Check that all the checksums do match (also with the dump obtained via dd and cat). In case they don't there's probably something wrong in the clip position or in the wiring. Remember that no pin should left floating even if it's not useful for the operation. /WP and /HOLD should be always connected to something like GND or VCC.

A working alternative is to use a CH341 USB. In this case, an external VCC source is needed.

For more information about In-System Programming, visit the flashrom wiki.

Serial interface

Serial

The serial header is easy to work with and has clearly written the pinout on it. Any cheap USB adapter will probably work. In my case the baud rate is 115200, however, a script like baudare.py should do the trick.

Common software for serial communication are minicom and screen.

# screen /dev/ttyUSB0 115200

Porting

Partition layout

The info learnt from /proc/mtd are extremely useful.

  • mtd0 u-boot is a 64KiB partition which contains the u-boot bootloader
  • mtd1 u-boot-env is a 64KiB partition containing the u-boot configuration
  • mtd2 rootfs is a jffs2 partition containing the actual image
  • mtd3 uImage is a squashfs kernel image
  • mtd4 rootfs1 is a jffs2 partition containing a secondary image, probably used for recovery
  • mtd5 NVRAM is a 64KiB partition which contains a tgz for OEM system configuration files
  • mtd6 ART is a 64KiB partition that contains calibration data for the radio chip

The total size is of course 8192KiB. The partitions are not partitions in an EXT or NTFS sense. The data is just contiguous on the flash but the bootloader and the kernel are responsible for considering the different regions separate.

That's the reason because cat works and it is so simple to work with them.

Since for vanilla OpenWrt a custom partition for configuration is not needed, and two rootfs aren't useful and everything can be packed in a single partition with more space for packages and user data our target could be:

  • mtd0 u-boot original image
  • mtd1 u-boot-env some values here needs to be modified
  • mtd2 firmware 8000K OpenWrt partition (firmware is the standard OpenWrt naming)

[Work to complete]
a) Using the porting notes, answer each question:
(i) What baud rate applies in the writer's own case?
(ii) Which partition holds calibration data for the radio chip?
(iii) What is the total size of the partitions?
b) Decide whether each statement agrees with the porting notes:
(i) The /WP and /HOLD pins may be left unconnected.
(ii) Using a CH341 USB requires an external VCC source.
(iii) The mtd3 uImage partition is a jffs2 partition.
c) Reproduce everything in the porting notes from "Serial interface" down to "do the trick.".
The lines placed after the porting notes bear no relation to them.

[Given material]
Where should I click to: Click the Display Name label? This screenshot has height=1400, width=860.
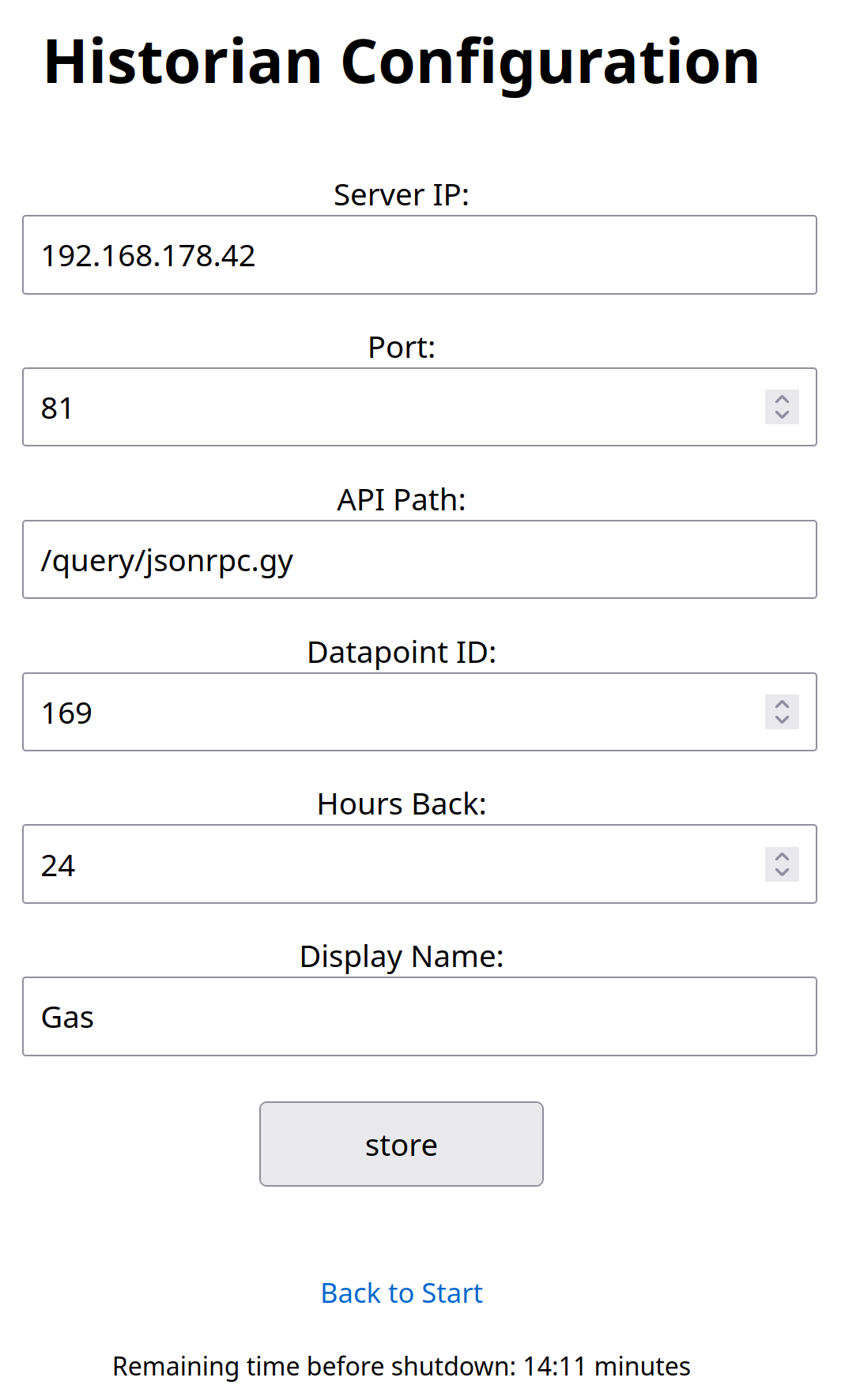[403, 956]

[Outputs]
a)
(i) 115200
(ii) mtd6, named ART
(iii) 8192KiB

b)
(i) No: "/WP and /HOLD should be always connected to something like GND or VCC."
(ii) Yes: "In this case, an external VCC source is needed."
(iii) No: "mtd3 uImage is a squashfs kernel image"

c)
Serial interface

Serial

The serial header is easy to work with and has clearly written the pinout on it. Any cheap USB adapter will probably work. In my case the baud rate is 115200, however, a script like baudare.py should do the trick.